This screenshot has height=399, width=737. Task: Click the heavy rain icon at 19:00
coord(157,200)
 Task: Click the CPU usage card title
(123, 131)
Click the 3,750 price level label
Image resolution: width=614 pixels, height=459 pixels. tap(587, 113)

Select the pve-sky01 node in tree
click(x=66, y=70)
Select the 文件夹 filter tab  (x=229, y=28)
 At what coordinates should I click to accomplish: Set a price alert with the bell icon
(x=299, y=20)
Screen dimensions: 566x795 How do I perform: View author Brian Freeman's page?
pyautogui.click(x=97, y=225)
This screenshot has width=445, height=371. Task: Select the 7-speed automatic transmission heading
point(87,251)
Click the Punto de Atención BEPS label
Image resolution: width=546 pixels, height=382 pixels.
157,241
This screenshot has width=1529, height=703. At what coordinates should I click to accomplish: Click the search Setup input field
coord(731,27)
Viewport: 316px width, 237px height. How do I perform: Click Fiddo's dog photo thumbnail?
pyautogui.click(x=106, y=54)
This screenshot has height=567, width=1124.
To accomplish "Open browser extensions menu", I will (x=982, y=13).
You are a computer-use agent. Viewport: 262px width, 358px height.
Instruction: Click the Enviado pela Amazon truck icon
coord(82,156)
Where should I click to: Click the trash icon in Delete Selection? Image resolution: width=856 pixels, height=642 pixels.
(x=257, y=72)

_Your instructions:_ Reproduce the data in full, exactly.

_Result of this task:_
This screenshot has height=399, width=737. Task: Click the heavy rain icon at 19:00
coord(157,200)
 Task: Click the CPU usage card title
(123, 131)
Click the 3,750 price level label
Image resolution: width=614 pixels, height=459 pixels. tap(587, 113)

Select the pve-sky01 node in tree
click(x=66, y=70)
Select the 文件夹 filter tab  (x=229, y=28)
 At what coordinates should I click to accomplish: Set a price alert with the bell icon
(x=299, y=20)
Screen dimensions: 566x795 How do I perform: View author Brian Freeman's page?
pyautogui.click(x=97, y=225)
This screenshot has width=445, height=371. Task: Select the 7-speed automatic transmission heading
point(87,251)
Click the Punto de Atención BEPS label
Image resolution: width=546 pixels, height=382 pixels.
157,241
This screenshot has width=1529, height=703. At what coordinates should I click to accomplish: Click the search Setup input field
coord(731,27)
Viewport: 316px width, 237px height. How do I perform: Click Fiddo's dog photo thumbnail?
pyautogui.click(x=106, y=54)
This screenshot has height=567, width=1124.
To accomplish "Open browser extensions menu", I will (x=982, y=13).
You are a computer-use agent. Viewport: 262px width, 358px height.
Instruction: Click the Enviado pela Amazon truck icon
coord(82,156)
Where should I click to: Click the trash icon in Delete Selection? Image resolution: width=856 pixels, height=642 pixels.
(x=257, y=72)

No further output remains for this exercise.